WHAT YOU WILL DO
In the data below, retype exactly the line that contains "At what coordinates should I click to accomplish: Remove" and every line after it, through the last.

DATASET CONTENT
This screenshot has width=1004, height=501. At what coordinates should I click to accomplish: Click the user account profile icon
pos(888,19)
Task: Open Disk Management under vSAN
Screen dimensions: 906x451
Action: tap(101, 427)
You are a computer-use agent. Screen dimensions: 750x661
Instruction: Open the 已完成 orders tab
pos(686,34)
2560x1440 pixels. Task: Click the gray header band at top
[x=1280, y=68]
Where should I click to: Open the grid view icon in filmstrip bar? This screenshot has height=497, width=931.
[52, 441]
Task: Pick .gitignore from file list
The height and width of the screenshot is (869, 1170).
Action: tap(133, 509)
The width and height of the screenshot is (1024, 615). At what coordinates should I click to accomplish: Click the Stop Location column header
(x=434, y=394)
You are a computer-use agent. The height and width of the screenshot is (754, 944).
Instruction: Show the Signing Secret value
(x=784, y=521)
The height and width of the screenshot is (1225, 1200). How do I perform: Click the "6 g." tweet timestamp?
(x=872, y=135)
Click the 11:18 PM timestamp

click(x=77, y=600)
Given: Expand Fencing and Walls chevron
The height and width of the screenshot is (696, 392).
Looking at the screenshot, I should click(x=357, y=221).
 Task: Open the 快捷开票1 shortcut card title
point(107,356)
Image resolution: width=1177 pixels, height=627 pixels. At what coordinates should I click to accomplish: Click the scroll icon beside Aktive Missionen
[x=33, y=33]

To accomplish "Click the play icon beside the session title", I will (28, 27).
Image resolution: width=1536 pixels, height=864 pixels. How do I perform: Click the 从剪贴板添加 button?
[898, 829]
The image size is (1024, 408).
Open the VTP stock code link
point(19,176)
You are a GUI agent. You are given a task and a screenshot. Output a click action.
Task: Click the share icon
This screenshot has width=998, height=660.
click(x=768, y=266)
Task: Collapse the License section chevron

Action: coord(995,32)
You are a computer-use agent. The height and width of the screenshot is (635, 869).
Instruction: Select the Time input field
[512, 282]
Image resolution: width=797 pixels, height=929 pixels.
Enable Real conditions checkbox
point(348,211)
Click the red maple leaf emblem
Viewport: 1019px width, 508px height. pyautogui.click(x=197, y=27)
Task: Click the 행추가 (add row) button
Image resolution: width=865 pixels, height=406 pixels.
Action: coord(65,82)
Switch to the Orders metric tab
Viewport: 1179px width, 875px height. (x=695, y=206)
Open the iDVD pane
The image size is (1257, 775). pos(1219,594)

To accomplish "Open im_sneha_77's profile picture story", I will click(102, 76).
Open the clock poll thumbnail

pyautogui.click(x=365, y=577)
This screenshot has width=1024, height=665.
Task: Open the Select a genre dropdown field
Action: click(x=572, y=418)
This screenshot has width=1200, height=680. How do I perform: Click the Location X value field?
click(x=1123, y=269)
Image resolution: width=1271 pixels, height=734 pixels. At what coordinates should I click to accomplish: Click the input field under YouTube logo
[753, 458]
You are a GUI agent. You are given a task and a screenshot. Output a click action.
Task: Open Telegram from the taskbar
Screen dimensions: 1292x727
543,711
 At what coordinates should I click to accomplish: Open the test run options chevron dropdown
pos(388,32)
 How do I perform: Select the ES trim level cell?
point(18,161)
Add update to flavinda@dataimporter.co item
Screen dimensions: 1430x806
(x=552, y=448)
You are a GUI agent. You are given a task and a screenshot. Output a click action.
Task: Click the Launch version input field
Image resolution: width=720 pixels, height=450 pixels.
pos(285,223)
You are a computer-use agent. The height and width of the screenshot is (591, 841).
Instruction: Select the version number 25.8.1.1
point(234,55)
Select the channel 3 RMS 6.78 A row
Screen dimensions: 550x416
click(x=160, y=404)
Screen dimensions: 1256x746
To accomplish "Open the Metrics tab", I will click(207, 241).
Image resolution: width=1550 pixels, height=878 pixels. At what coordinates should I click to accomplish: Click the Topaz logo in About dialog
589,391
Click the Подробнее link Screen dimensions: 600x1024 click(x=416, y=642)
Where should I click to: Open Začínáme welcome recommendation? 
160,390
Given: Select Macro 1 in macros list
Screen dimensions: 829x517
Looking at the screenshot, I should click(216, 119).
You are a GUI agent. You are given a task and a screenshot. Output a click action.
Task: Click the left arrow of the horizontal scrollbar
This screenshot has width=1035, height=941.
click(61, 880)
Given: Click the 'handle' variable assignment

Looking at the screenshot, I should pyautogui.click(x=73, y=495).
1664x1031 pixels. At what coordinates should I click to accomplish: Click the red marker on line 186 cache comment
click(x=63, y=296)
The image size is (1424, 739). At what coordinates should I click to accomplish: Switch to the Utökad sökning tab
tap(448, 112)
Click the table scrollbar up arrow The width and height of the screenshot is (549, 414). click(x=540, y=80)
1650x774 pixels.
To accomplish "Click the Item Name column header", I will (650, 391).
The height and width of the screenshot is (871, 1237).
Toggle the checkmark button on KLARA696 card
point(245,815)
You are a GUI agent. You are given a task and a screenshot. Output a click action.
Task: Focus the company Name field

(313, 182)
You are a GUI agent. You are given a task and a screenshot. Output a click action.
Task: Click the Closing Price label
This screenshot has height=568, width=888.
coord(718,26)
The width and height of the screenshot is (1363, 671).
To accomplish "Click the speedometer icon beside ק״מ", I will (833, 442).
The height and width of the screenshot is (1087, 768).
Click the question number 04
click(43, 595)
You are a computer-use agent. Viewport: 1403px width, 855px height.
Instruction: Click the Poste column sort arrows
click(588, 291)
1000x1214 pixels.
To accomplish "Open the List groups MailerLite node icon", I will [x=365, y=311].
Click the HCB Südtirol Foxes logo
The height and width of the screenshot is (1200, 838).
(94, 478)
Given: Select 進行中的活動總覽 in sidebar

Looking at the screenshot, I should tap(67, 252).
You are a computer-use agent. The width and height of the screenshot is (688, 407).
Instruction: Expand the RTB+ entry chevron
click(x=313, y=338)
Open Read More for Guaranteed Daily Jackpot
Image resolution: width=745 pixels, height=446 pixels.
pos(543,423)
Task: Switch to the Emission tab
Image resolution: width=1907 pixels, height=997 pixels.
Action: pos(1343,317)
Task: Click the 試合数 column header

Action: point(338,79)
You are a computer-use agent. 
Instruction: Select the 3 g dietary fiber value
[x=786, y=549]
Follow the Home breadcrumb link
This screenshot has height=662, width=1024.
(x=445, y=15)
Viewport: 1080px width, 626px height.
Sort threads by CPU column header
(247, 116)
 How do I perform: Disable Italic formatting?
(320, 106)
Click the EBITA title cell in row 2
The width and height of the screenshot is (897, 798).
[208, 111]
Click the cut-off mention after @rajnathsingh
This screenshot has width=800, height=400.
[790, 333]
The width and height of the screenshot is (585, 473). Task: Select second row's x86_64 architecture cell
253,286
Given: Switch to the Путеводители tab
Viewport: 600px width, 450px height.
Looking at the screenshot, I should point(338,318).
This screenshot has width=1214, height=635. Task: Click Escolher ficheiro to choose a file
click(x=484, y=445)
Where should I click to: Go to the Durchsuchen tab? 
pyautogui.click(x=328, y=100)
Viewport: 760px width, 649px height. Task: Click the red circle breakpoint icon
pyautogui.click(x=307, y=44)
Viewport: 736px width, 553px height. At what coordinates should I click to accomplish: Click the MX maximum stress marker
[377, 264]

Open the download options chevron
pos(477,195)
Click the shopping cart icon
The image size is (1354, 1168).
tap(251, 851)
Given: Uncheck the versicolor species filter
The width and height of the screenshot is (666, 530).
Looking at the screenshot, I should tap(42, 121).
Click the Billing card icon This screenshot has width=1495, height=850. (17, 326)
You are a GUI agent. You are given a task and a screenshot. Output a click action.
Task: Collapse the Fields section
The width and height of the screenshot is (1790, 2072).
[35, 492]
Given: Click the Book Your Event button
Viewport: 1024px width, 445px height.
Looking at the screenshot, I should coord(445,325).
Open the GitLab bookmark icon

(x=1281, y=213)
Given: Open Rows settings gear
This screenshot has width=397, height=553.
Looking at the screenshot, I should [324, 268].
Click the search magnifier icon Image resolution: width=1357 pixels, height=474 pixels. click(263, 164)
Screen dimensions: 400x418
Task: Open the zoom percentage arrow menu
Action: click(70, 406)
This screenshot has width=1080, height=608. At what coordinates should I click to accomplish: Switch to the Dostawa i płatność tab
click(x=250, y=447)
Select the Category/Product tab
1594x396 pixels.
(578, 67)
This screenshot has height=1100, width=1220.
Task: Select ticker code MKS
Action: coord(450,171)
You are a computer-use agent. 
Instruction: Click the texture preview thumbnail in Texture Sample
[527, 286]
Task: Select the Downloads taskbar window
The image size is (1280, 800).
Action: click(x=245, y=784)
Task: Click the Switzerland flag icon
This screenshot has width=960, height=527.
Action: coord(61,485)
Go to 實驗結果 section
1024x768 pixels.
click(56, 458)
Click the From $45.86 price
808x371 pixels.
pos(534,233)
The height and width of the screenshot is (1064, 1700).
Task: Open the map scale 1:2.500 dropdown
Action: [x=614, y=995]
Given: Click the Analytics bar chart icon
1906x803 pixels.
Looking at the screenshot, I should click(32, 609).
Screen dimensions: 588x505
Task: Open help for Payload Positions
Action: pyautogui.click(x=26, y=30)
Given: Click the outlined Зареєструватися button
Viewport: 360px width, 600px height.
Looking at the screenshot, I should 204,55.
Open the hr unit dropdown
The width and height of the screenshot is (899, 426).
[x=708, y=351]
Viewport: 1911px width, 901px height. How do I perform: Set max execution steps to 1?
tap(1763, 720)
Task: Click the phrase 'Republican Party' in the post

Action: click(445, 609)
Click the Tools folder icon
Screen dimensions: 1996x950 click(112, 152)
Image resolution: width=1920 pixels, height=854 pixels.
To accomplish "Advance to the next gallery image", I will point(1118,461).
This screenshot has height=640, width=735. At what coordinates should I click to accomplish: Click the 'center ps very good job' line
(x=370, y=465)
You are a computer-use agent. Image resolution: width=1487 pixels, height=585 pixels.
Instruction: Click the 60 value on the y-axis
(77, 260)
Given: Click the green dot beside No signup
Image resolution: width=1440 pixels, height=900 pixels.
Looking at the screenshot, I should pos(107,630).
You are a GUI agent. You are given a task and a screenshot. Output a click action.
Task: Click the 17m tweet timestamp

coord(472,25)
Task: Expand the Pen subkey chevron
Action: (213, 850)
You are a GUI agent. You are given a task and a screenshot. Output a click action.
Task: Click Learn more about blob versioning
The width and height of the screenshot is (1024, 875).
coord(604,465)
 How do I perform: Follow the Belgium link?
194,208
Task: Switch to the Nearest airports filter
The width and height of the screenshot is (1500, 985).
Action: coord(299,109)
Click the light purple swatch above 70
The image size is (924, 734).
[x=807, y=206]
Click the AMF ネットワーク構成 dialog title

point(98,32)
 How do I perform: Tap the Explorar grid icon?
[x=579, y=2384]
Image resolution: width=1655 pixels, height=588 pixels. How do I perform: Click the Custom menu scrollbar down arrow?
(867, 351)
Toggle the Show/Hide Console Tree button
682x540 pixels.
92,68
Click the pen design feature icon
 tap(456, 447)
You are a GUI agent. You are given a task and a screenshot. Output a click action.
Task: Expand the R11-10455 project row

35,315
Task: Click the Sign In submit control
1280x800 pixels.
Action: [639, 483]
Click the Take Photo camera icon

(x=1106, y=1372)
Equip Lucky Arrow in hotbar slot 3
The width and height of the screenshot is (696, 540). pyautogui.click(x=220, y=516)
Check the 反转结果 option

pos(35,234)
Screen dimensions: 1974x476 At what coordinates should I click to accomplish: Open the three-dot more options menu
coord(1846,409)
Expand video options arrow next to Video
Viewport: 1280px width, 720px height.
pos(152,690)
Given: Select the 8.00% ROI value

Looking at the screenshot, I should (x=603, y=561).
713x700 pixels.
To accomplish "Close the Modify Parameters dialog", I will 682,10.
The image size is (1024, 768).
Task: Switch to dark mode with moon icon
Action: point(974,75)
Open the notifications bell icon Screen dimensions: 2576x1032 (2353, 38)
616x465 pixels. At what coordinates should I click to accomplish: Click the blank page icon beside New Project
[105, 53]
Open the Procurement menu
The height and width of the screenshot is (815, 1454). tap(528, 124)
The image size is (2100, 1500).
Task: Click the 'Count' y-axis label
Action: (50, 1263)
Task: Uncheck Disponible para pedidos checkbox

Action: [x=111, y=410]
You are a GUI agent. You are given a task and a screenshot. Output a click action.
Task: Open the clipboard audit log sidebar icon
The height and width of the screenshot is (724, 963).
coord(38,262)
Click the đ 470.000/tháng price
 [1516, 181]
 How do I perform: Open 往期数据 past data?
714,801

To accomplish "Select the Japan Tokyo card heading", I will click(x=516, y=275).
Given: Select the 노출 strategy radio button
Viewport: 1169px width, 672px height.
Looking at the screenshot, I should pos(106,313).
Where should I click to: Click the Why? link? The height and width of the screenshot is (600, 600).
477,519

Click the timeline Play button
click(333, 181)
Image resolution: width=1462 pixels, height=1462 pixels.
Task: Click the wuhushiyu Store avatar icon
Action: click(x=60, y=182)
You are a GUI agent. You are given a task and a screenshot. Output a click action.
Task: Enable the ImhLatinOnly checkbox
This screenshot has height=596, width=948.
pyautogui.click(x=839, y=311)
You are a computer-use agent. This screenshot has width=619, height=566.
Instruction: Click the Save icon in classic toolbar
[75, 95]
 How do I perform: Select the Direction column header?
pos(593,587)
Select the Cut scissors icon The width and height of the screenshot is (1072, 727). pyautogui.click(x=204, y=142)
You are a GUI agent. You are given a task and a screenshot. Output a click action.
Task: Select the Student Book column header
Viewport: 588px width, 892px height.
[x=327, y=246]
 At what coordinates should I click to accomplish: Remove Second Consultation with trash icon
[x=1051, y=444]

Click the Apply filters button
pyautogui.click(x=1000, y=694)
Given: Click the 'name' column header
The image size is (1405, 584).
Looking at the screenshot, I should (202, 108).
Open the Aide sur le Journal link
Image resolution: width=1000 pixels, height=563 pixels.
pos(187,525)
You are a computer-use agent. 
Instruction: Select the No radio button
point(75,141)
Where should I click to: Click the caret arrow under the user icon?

RESULT FOR THIS EXERCISE
 At what coordinates should I click to accomplish: Remove Second Consultation with trash icon
[x=1051, y=444]

Click the Apply filters button
pyautogui.click(x=1000, y=694)
Given: Click the 'name' column header
The image size is (1405, 584).
Looking at the screenshot, I should (202, 108).
Open the Aide sur le Journal link
Image resolution: width=1000 pixels, height=563 pixels.
pos(187,525)
You are a computer-use agent. 
Instruction: Select the No radio button
point(75,141)
Where should I click to: Click the caret arrow under the user icon?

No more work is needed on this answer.